Weinberg and DeSena’s relationship eventually disintegrated, and Weinberg left Spartan after a lengthy legal battle. After, Weinberg and his friend Jack Carey, whom he met through the Death Race, started the Endurance Society with the hope of creating more intimate and challenging events. Their first event was a hike over two of Vermont’s tallest peaks, Mount Mansfield and Camel’s Hump. The weather was brutal and the hike was called off after 36 hours, miles short of their final destination. It didn’t deter the pair.
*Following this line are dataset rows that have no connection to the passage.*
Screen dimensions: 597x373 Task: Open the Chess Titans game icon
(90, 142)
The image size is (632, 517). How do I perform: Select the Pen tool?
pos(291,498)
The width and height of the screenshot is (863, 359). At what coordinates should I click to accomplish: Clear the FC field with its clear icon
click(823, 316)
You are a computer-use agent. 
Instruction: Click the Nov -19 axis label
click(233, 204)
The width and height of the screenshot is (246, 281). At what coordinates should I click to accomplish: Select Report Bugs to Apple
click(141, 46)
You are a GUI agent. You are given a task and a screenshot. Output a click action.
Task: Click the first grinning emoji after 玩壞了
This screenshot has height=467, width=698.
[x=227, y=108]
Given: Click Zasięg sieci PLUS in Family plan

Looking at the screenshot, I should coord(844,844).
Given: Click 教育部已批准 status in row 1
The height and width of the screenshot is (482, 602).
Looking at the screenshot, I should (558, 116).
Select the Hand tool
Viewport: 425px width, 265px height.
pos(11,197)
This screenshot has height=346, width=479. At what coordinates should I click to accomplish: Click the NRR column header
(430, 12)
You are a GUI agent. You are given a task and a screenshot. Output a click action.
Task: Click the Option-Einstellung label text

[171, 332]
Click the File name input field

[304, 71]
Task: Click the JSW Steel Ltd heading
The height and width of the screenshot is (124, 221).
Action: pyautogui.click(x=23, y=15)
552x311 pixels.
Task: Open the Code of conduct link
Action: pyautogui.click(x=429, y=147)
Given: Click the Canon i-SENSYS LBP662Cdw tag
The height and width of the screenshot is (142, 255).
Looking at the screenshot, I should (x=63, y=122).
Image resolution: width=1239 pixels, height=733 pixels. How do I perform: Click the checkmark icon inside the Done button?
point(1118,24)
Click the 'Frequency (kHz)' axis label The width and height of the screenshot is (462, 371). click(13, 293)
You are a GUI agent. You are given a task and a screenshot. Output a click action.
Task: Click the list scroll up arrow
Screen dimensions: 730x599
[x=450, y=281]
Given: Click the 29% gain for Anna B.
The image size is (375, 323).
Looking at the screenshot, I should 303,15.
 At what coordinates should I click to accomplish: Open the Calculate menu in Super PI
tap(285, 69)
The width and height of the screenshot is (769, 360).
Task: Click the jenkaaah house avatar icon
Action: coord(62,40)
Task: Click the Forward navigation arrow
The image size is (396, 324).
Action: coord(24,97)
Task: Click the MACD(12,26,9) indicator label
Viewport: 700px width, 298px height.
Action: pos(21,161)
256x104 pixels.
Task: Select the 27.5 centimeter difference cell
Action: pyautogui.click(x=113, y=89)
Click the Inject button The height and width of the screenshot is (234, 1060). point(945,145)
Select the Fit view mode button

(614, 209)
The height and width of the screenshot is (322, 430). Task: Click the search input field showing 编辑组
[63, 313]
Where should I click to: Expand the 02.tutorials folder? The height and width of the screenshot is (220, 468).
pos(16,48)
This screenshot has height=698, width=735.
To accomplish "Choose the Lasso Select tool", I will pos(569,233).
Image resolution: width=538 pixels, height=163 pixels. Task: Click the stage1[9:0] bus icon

Instead, they created more elaborate events: a series of snowshoe races; a ski race up a mountain; and the ultra-secretive and private Sine Nomine event, where participants are sworn to secrecy and nothing save mandatory gear, food, and drinks are allowed.

The Endurance Society has grown in the four years since it launched, bringing on corporate sponsorships like Gatorade and Rockstar Energy Drinks. Weinberg, who now teaches at Castleton College and lives under the shadow of Killington Mountain, is at a crossroads. He has a burgeoning company that keeps him busy with logistics, safety, marketing, and running events across Vermont and into Canada (Carey is no longer involved). He’s also teaching, volunteering with the Special Olympics, and raising two daughters, Grace and Jade, with his wife. Weinberg knows there’s more potential for the Endurance Society, but he fears the corporate element creeping in. He saw how Spartan went from a small, friends-and-family-oriented company to a global juggernaut with investors and a network television show.

Weiberg snowshoeing.
Andy Weinberg

Weinberg stood in the living room of his new home in Mendon, Vermont, and tells me to look out the large windows towards one of Vermont’s many beautiful mountain ranges. A few year ago, this spot was nothing but trees. There wasn’t a road, never mind a house. He did this with Sloan, and now he’s doing it with me now. He saw something here, a vision of a future.

In October, the house was finished. It’s powered by solar power and heated almost entirely by wood in the stove that Weinberg and a friend installed in the living room. But, like anything with Weinberg, a challenge was involved. The difficulties of building a home on an uninhabited side of a mountain wasn’t enough. No, he felt compelled to chop and split the more than 15 cords of hardwood logs left behind after construction finished. He needed to finish before winter, something the contractors told him couldn’t be done. So, he spent days and nights, sometimes with the help of friends, splitting wood, one log at a time until he’d done the impossible.